> [WHAT YOU SHOULD DO] Give back exactly the lines from the one that holds "Click the refresh" through the final line of the data; omit the pictures and add nothing.

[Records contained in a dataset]
———
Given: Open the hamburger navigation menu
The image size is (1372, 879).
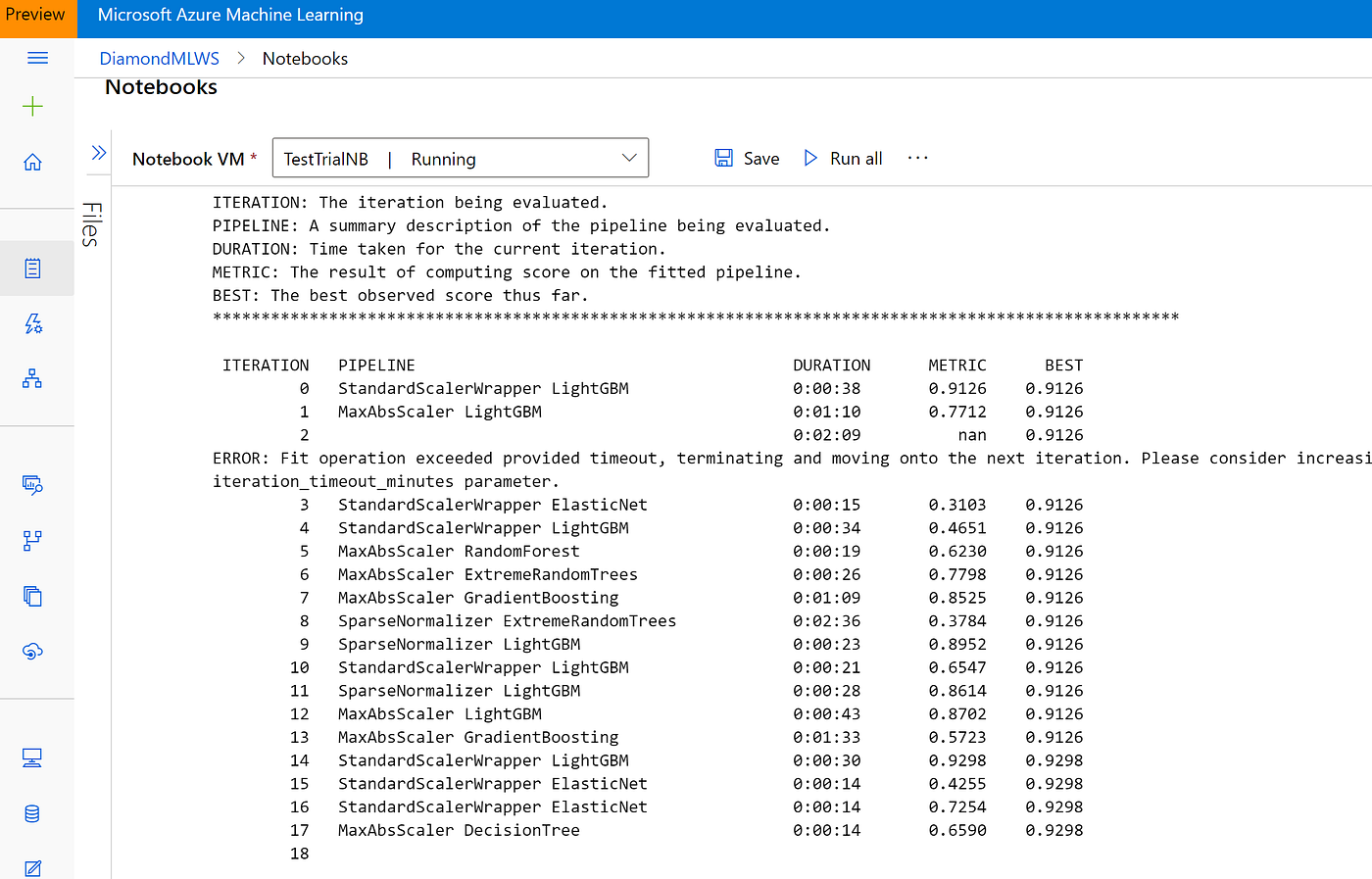Looking at the screenshot, I should (37, 58).
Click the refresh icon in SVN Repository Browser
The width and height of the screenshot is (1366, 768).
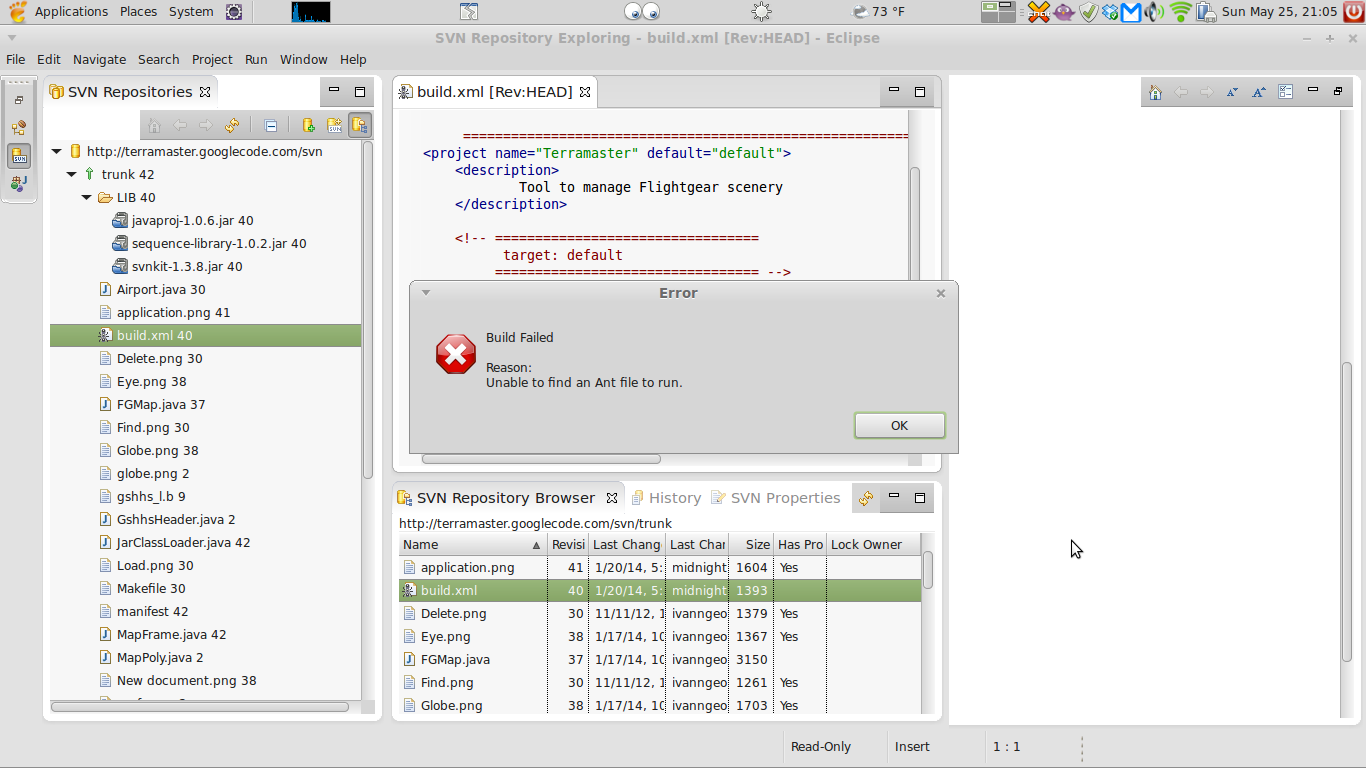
———
> [WRITTEN RESPONSE]
Click the refresh icon in SVN Repository Browser
The width and height of the screenshot is (1366, 768).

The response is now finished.